=== EXERCISE ===
All lines from the one with "Click the magnifier search" through the last line of the data below should be copied exactly; please add nothing.

Items listed in a dataset:

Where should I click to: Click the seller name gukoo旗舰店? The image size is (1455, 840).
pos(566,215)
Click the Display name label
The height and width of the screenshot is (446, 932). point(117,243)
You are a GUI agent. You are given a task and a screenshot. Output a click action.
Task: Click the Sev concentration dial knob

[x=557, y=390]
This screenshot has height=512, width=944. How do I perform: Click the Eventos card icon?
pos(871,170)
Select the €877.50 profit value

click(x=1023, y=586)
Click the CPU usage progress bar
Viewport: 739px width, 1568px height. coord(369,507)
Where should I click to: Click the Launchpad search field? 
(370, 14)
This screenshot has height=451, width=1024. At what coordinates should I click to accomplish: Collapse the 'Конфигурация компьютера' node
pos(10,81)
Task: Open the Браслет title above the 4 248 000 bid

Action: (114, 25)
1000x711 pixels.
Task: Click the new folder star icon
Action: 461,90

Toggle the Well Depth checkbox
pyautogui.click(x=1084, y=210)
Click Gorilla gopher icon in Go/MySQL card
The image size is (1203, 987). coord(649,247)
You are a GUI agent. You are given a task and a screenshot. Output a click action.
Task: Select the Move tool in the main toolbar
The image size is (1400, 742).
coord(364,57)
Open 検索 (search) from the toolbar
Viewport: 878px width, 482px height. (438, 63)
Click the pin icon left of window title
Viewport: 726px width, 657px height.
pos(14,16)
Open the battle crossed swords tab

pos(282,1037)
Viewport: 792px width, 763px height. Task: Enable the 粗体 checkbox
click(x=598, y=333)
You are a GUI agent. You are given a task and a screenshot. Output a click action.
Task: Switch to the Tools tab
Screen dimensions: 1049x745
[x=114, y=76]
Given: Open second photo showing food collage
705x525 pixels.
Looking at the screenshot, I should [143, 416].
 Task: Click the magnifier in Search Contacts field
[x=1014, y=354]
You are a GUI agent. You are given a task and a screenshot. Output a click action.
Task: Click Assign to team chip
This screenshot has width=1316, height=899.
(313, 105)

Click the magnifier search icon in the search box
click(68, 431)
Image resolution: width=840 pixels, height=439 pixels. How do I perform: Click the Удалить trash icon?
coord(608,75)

=== RESPONSE TO THIS TASK ===
Click the magnifier search icon in the search box
click(68, 431)
Image resolution: width=840 pixels, height=439 pixels. How do I perform: Click the Удалить trash icon?
coord(608,75)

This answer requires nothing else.